Je me souviens de ma première vue de Xiaoping,
Vêtue de soie brodée de doubles caractères "cœur".
Sur les cordes du pipa, elle disait son amour.
La lune de ce temps-là demeure -
Elle éclairait jadis son retour, nuage coloré.

Cette strophe bascule dans le souvenir de la première rencontre. Les détails vestimentaires (la robe brodée de "cœurs") et musicaux (le pipa exprimant l'amour) dépeignent la grâce et le talent de Xiaoping. La conclusion, "La lune de ce temps-là demeure", oppose avec une simplicité élégiaque la permanence de la nature à la fugacité des affections humaines, suggérant le départ de Xiaoping et l'irrémédiable perte du passé. L'émotion, bien que contenue, est d'une profondeur et d'une résonance extraordinaires.

Lecture globale

Ce poème lyrique tisse le rêve comme fil conducteur, exprimant l'émotion à travers le paysage dans une fusion subtile et durable. Le poète commence par le réveil dans une chambre close, les rideaux tombant après l'ivresse, évoquant sans la nommer la tristesse de ne pouvoir retrouver l'être cher en rêve.
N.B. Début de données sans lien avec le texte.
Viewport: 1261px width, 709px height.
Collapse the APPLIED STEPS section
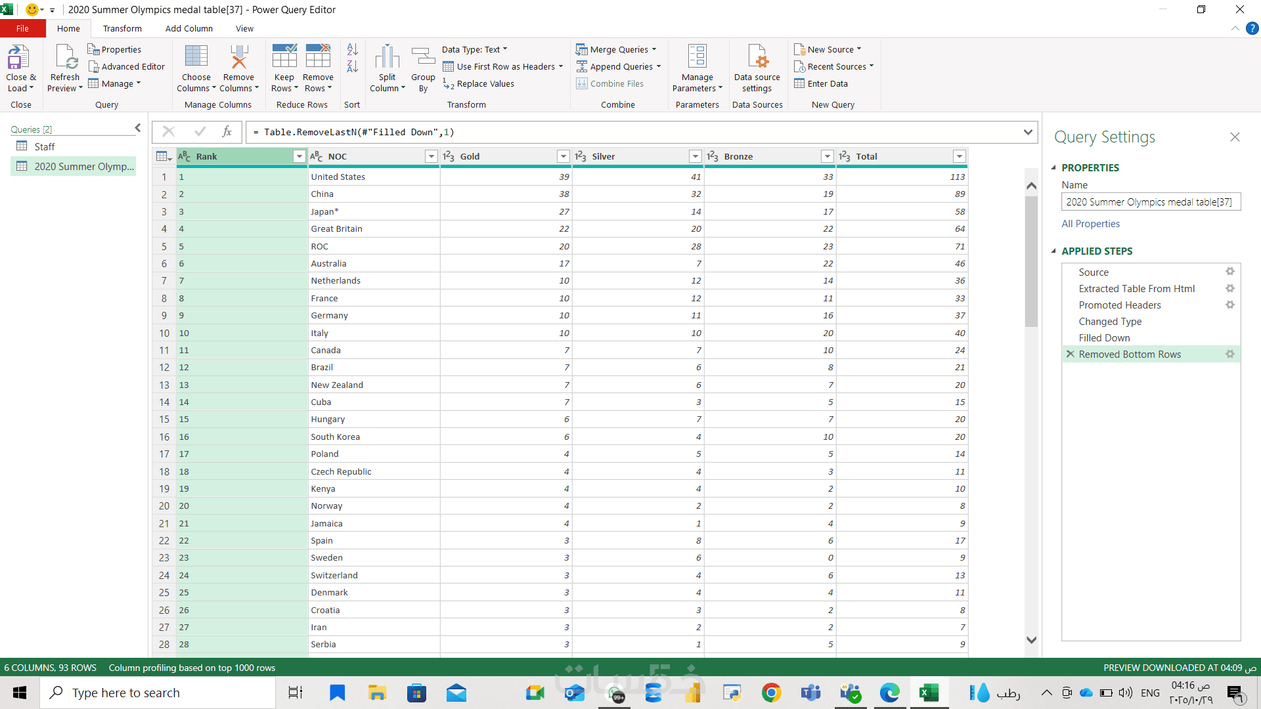1053,251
Puis il glisse vers la réalité : pétales tombants, bruine légère et hirondelles par deux composent un tableau printanier mélancolique, reflétant sa solitude et le retour des anciennes peines.
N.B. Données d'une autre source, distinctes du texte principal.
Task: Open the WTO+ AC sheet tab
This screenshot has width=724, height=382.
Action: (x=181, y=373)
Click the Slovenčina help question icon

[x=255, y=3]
La seconde strophe plonge dans la mémoire, intensifiant progressivement l'émotion. "La première rencontre avec Xiaopin" ressuscite des moments heureux, où robes et luth symbolisaient l'amour. Enfin, la "claire lune" unit rêve et souvenir, exprimant poétiquement la persistance de la lumière lunaire malgré l'absence, mêlant regret et fidélité dans une tension lyrique poignante.

Spécificités stylistiques

  • Structure rigoureuse : Rêve-paysage-souvenir s'enchaînent naturellement. Le poème s'ouvre sur "après le rêve", évoque les sentiments anciens, puis les scènes présentes raniment la mémoire, créant un flux émotionnel organique et distinct.
  • Fusion scène-sentiment : "Seul parmi les fleurs tombantes / Sous la bruine, les hirondelles volent par deux" atteint l'apogée de l'art song : paysage intériorisé, émotion projetée. Le vol des hirondelles contraste avec la solitude humaine, créant une élégance mélancolique typique du style délicat de Yan Jidao.
  • Langage raffiné et allusif : "Xiaopin", "robe à motifs de cœur", "nuage coloré rentrant" intègrent discrètement allusions et images, enrichissant la profondeur culturelle. "Nuage coloré" citant le Rhapsodie de Gaotang évoque autant la beauté féminine que son évanescence.
  • Finale résonnante : "La lune d'alors persiste / Elle éclairait le retour du nuage coloré" condense mémoire, présent et rêve en une réserve suggestive, où l'émotion inexprimée se fait plus intense, peignant un état affectif durable mais irrésolu.

Éclairages

Ce poème exprime à travers un voile de retenue le souvenir post-onirique et une nostalgie infinie, révélant le génie lyrique des Song. Yan Jidao entrelace rêve et mémoire pour toucher sans crudité. Il nous rappelle que les émotions profondes résident moins dans les effusions que dans ces paysages familiers - bruine, pétales, lune ancienne - échos de l'âme. Ce mélange de nostalgie et de fidélité au passé explique l'éternelle modernité de la poésie classique.

Traducteur de poésie

Xu Yuanchong(许渊冲)

À propos du poète

Yan Jidao (晏几道, 1038 - 1110), originaire de Fuzhou (Jiangxi), représente le style gracieux (wanyue) des Song du Nord. Septième fils de Yan Shu, malgré ses origines aristocratiques, sa carrière fut chaotique avant un déclin tardif. Ses poèmes lyriques, d'une finesse mélancolique, explorent séparations et retrouvailles, avec plus de complexité que son père, influençant des maîtres comme Zhou Bangyan et Li Qingzhao.